Le religioni e la filosofia hanno da sempre cercato di risolvere il problema della conoscenza con intricati ragionamenti riguardo il rapporto tra l’oggetto e il soggetto, il valore dei segni in rapporto al loro significato e tutto ciò che si frappone tra la realtà e la possibilità reale di entrarvi in contatto.

 

Alfred Korzybski che è l’inventore della semantica non aristotelica ha sviluppato il pensiero che la mappa non è il territorio, vuol dire che una parola non è la realtà ma una mappa della realtà.

Il Koan zen, per esempio è la maniera di trasmissione della conoscenza utilizzata dai maestri zen per i loro allievi, lo facevano ponendo delle domande che rompevano la logica come per esempio: “Non inizia e non finisce che cosa è?”, oppure “Questo è il suono di due mani…qual’è il suono di una mano?”.

Il libro che ho scritto “il collare della tigre” è basato su questi insegnamenti che servivano a portarmi a percepire l’esistenza dall’intuizione, utilizzando un pensiero intuitivo e non concettuale, arrivare a sapere che la mappa non è il territorio.

Cristobal Jodorowsky

 

In seno alla filosofia orientale e al misticismo occidentale è nata l’idea che la pratica più idonea fosse proprio quella di eliminare tutto ciò che si frapponesse tra l’oggetto e il soggetto, cercando di giungere ad una sorta di conoscenza muta, silenziosa, una conoscenza che non passasse attraverso i concetti quindi non una conoscenza cognitiva ma intuitiva, oggi si direbbe: un puro sentire.

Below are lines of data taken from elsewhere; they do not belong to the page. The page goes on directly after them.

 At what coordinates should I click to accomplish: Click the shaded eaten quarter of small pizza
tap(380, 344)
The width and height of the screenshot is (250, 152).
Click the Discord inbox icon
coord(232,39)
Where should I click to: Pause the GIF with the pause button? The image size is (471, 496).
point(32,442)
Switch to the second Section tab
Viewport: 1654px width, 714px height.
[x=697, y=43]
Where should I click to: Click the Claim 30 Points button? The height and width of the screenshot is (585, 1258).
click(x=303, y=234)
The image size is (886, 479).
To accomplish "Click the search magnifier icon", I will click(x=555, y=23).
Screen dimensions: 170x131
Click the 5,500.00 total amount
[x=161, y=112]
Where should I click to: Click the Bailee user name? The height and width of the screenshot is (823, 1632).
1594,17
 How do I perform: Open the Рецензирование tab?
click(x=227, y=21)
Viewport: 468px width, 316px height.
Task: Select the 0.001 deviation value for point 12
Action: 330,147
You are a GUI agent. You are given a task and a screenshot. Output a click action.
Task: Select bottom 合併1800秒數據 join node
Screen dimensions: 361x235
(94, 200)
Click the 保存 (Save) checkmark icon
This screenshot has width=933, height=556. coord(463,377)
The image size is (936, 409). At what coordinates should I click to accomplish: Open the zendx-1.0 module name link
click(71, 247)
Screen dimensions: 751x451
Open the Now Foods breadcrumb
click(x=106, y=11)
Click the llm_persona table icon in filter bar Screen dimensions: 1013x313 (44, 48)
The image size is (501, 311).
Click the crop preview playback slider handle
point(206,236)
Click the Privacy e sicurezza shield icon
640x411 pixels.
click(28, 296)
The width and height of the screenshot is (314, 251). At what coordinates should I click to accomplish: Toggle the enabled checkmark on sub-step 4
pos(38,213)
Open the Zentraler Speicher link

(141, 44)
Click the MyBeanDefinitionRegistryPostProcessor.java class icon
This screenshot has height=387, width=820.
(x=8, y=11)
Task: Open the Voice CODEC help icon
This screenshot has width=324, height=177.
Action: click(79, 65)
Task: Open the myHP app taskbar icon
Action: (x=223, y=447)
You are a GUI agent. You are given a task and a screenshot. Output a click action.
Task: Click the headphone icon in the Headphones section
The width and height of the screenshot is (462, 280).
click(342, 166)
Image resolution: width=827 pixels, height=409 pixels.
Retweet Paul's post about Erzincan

Non una pratica del distacco, anzi, al contrario, una conoscenza dove le idee sorgono ispirate dal fluire delle cose che viviamo senza fermare la ricchezza di pensieri, sensazioni, emozioni, immagini della mente, ma vivendo pienamente l’esperienza del fluire, la continua trasformazione di tutto e l’interdipendenza di tutte le cose senza limitarle alla sola possibilità dei nostri ragionamenti.

 

l’esistenza è molto più forte di un concetto è perfino al di là di dio, arrivarci è interiorizzare una dimensione senza parole dentro di noi, senza alcuna definizione, vita pura, essere vita.

 

Fare silenzio e silenzio e silenzio…

Cristobal Jodorowsky

 

Lo zen soprattutto ha individuato una via precisa della conoscenza intuitiva al di là delle categorie che in cui il cervello stesso è costretto per sua natura ad inserire ogni elemento dell’esperienza. Nei secoli grandi maestri hanno creato degli arguti indovinelli ai quali non è possibile rispondere in maniera razionale ma che ci costringono a SENTIRE la risposta, a farne esperienza diretta, a ricevere una certezza intrasmissibile a parole.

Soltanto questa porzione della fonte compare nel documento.